What you need to do:
Everything from the line that holds "Screen dimensions: 1511x812" through the end of the listing below must be retyped word for word, without any pictures.

Material shown:
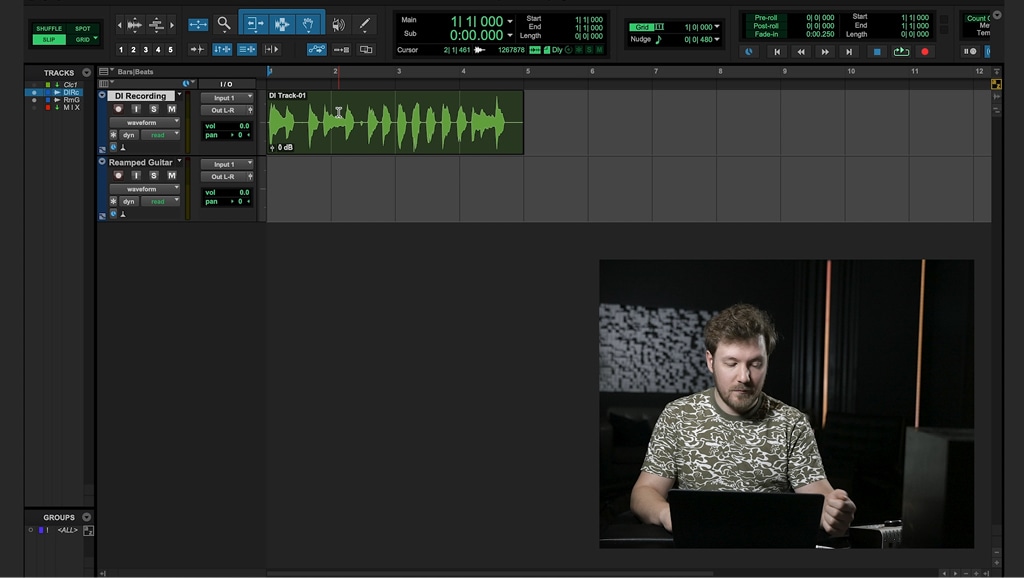Select the Scrubber speaker tool
The width and height of the screenshot is (1024, 578).
coord(338,25)
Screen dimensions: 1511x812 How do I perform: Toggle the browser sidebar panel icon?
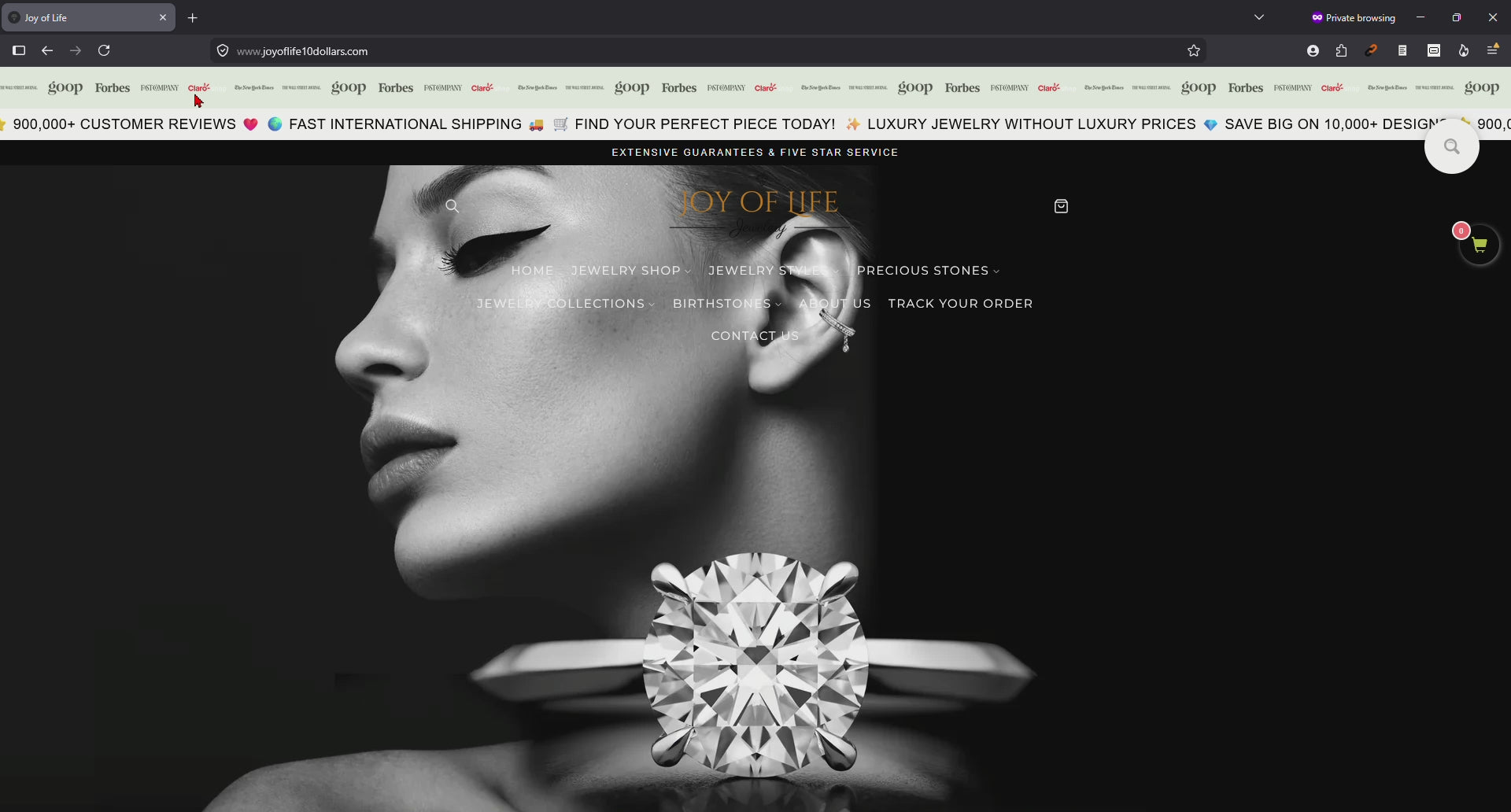pyautogui.click(x=19, y=50)
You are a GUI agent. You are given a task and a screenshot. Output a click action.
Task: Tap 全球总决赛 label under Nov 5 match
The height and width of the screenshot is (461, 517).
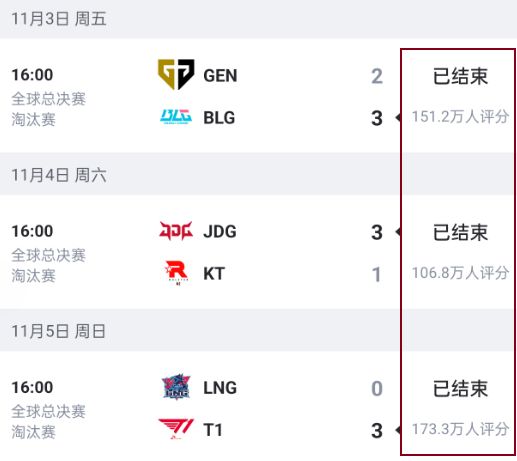[49, 411]
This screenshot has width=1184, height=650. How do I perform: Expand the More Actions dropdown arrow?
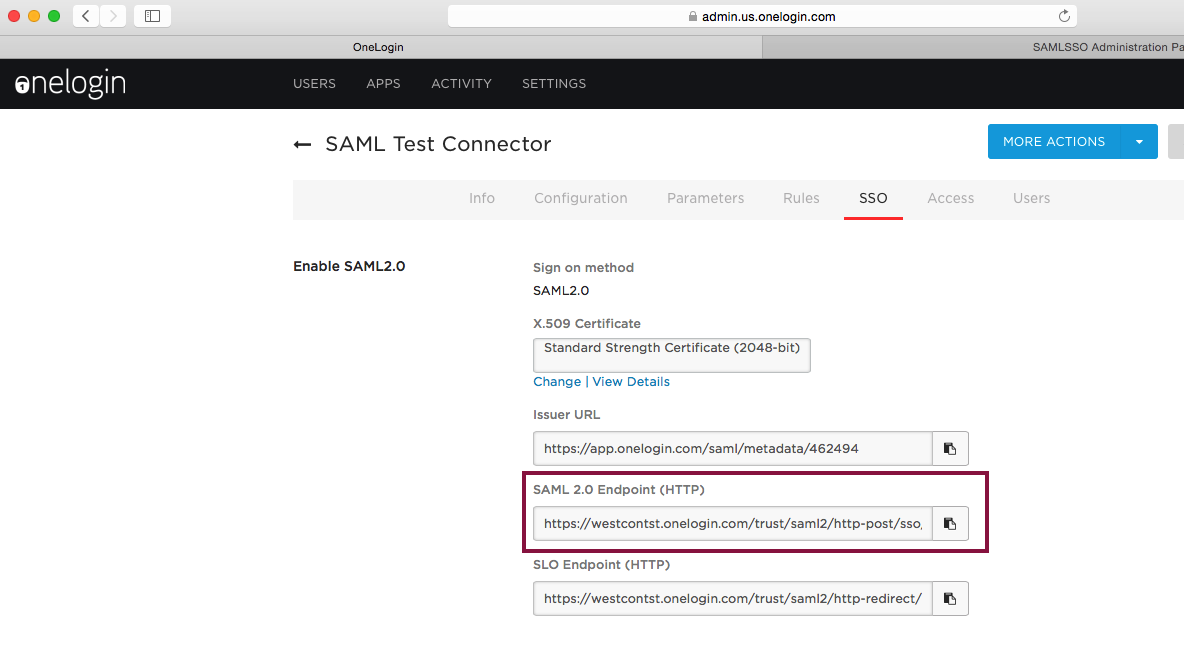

Result for this exercise:
Screen dimensions: 1511x812 How do I perform: Toggle the browser sidebar panel icon?
pyautogui.click(x=19, y=50)
You are a GUI agent. You are given a task and a screenshot. Output a click action.
Task: Tap 全球总决赛 label under Nov 5 match
The height and width of the screenshot is (461, 517).
[49, 411]
This screenshot has width=1184, height=650. How do I perform: Expand the More Actions dropdown arrow?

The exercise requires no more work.